He decried the treatment meted out to workers in the security and business process outsourcing (BPO) industries, where employment rights are under threat.

“Look at what is happening in the BPO, security guard and the hotel sectors. Persons are contract workers [for] two years, six month. What are you going to do if, and when, you raise an issue, all a person can say is, ‘Well, I will not renew your contract’?” Ennis asked. “It’s not a matter that they even have to have a hearing; they just wait until your three-month contract expires and don’t renew it.”


Last week, Robinson said the absence of industrial relations hostility will be a big drawing card for investors.

“I am pleased to announce that the industrial relations environment in Jamaica is the most peaceful it has been in decades,” said Robinson, who was speaking at the recent ground-breaking ceremony for the new Ocean Coral Spring H10 Hotel in Trelawny.

“With a Government committed to the growth and development of our workers, the protection of the rights of both employers and employees and an economy that is poised for growth, I can say without any fear of contradiction that your investment in Jamaica is on fertile ground,” Robinson said at last week’s ground breaking ceremony for the Ocean Coral Spring H10 Hotel in Trelawny.

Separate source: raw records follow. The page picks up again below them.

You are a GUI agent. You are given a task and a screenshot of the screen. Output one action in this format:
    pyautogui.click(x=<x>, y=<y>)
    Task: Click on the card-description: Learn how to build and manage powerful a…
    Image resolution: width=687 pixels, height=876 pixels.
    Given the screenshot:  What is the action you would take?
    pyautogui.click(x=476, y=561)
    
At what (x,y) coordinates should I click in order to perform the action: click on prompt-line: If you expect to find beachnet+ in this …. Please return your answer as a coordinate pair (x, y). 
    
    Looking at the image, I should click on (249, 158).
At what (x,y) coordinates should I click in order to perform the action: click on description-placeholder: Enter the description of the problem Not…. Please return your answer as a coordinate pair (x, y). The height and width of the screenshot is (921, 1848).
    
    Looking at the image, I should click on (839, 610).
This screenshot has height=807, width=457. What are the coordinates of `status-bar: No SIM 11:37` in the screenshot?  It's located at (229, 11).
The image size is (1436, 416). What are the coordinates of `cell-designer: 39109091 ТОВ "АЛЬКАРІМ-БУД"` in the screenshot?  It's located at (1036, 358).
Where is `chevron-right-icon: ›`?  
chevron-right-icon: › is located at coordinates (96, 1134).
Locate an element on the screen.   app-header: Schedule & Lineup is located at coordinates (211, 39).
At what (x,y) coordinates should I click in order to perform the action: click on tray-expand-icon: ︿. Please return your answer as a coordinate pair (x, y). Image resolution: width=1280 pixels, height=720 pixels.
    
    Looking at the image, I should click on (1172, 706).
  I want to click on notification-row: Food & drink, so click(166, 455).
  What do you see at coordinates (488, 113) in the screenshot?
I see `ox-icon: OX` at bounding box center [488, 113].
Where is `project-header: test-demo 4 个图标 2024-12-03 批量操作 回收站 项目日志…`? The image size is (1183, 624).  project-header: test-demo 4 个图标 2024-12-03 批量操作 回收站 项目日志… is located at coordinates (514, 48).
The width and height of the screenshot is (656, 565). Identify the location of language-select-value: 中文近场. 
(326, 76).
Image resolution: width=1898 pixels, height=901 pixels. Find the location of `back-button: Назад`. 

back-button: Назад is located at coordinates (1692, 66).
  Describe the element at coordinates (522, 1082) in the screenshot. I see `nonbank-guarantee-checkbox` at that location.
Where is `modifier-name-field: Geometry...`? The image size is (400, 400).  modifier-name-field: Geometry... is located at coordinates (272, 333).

The government minister also noted that new investments, such as the US$250m Ocean Coral Spring hotel development, will help the Government to stamp out informality in the country’s labour force.

“The informal economy accounts for a significant percentage of the labour force. Government is intent on breaking that cycle of informality where more and more Jamaican workers will be trained and transitioned into the formal economy,” Robinson told project developers and others in the audience. “Investments such as these are rather encouraging, as the workers who are trained will find employment in keeping with the ‘decent work agenda.”

According to Robinson, the approach will allow workers to better access social benefits such as housing solutions and to contribute to the National Insurance Scheme, a retirement and welfare fund.

“I beseech all employers to take every step to utilise the local workforce as our Jamaican workers are known internally to be industrious and committed,” she said.